(Stored items)

########################################

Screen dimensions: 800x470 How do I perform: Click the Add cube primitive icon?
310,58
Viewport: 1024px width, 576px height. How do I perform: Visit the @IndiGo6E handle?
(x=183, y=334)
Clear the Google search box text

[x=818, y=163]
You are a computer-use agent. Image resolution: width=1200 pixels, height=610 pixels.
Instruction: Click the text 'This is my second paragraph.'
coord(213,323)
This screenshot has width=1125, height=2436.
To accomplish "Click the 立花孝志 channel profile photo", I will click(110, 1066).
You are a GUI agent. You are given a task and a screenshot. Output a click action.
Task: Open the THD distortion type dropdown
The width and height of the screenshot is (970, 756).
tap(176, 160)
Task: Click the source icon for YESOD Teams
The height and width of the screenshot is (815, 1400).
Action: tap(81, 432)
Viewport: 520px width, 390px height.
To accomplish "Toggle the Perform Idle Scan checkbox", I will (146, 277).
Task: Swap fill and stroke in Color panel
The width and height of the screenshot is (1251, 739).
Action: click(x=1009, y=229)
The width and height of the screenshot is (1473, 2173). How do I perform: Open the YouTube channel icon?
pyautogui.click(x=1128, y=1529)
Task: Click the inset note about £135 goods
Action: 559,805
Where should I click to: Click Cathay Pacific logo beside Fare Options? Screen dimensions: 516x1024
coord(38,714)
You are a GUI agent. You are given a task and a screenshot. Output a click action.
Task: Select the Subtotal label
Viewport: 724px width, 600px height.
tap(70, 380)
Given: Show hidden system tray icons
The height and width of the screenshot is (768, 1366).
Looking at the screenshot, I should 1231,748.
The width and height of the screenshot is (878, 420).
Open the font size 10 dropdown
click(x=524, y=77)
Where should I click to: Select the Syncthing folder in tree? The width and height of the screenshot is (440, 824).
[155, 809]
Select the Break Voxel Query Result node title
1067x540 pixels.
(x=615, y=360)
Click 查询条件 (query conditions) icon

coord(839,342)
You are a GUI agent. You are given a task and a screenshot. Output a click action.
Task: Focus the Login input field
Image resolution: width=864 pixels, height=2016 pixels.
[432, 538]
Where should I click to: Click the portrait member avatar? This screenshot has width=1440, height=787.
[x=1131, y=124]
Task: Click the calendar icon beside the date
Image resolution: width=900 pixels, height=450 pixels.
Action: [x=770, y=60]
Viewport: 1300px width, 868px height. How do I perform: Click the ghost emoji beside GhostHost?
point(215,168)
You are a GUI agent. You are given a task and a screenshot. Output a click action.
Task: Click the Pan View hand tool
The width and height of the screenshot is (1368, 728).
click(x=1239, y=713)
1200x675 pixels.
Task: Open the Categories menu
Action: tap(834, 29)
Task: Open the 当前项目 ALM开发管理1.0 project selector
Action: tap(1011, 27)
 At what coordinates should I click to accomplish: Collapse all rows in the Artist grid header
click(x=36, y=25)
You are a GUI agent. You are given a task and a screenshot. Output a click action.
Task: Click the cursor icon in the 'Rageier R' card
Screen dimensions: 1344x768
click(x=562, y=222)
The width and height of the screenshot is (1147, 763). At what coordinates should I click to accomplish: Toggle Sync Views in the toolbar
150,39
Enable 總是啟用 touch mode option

########################################

What to do:
When a line of the data holds the string "will", pick it out and copy it.

Result for this exercise:
To accomplish "Click the 立花孝志 channel profile photo", I will click(110, 1066).
To accomplish "Toggle the Perform Idle Scan checkbox", I will (146, 277).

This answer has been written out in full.